---------- TEXT SEGMENT ----------
Now, 0.029% of same-race matchups are affected, but the UPM coefficient is 0.882%.

Finally, suppose all the bias (3%) is in the B/B case:

Pitcher ------ White Hspnc Black
White Umpire-- 32.00 33.00 34.00
Hspnc Umpire-- 35.00 36.00 37.00
Black Umpire-- 38.00 39.00 43.00

Now, in reality, only 0.007% of pitches are affected (about 1 in 14,000). But the UPM coefficient is 0.23% (1 in 427).

My conclusion, again, is that if real-life doesn't match the model's assumption that all umpires are biased equally, then the estimated coefficients are so unreliable as to be meaningless.


Now, I said the UPM coefficient is meaningless. But I am NOT arguing that the significance level is meaningless. In fact, I agree with the study's authors that the significance tests are valid.

Why? Because the significance test is checking for no bias by anyone. And if there's no bias by anyone, then real-life DOES fit the model: all races are biased equally. Equally at zero, but equally nonetheless.

That is: if there is no bias, then the regression should fit the model, and the significance level will be low. But if the UPM coefficient is significantly different from zero, we know we have bias. The actual equation probably doesn't match real life very well, but we still have evidence that there's *some kind of bias*. Just not necessarily the kind the regression thinks it found.

To put it more formally:

-- if there is no racial bias, then racial bias is the same across all races (at zero).
-- if racial bias is the same across all races, then the UPM coefficient is the best estimate of that bias.
-- so if there is zero racial bias, the UPM coefficient should come out near zero.
---------- DATA PROVIDED ----------
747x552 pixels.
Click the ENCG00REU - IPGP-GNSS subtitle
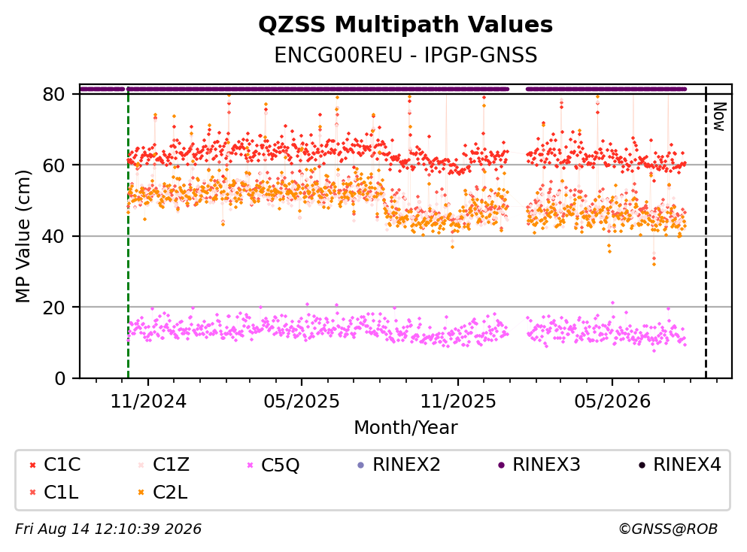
----------
Carry on the text about umpire bias and the UPM coefficient, starting after its last sentence. You can ignore the material.

RESPONSE TO THE TASK
-- if we do NOT get a UPM coefficient close to zero, then there must be a non-zero bias – although then the UPM coefficient is not necessarily a good estimate of that bias.

Hope that makes sense. In summary, it seems to me that we can trust the significance level of the UPM estimate, but not the number itself.


What's funny about the study is that the authors didn't really need to make the assumption that the bias was all equal. There's more than enough data to estimate the three races bias individually. All you have to do is get rid of the UPM variable, and replace it with three "umpire matches pitcher" variables, one for each race. That eliminates the assumption, and the results become applicable in cases where the real world groups doesn't have equal bias.

If you take the study data, get rid of UPM as a variable, and add the three race-specific UPMs, the regression gives these coefficients (I'm using the original Table 2 data, as usual):

W/W bias estimate: -0.416%
H/H bias estimate: +0.880%
B/B bias estimate: +0.689%

The regression is telling us that, indeed, it looks like the three races of umpires have fairly different biases. The white umpires are actually slightly biased *against* their own race. The black and hispanic umpires, however, are on the same-race side, perhaps as expected.

The other regressions didn't find statistical significance, and this one doesn't either. The first two coefficients are about 1 SD from zero, and the third one only half an SD. And even the differences between any pair aren't statistically significant.

But at least these coefficients are meaningful. We can say that when a white pitcher is on the mound, a same-race umpire means he loses an estimated 0.416 percentage points of his strikes. A hispanic pitcher facing a hispanic umpire gains 0.880 percentage points, and a black pitcher facing a black umpire gains 0.689 percentage points.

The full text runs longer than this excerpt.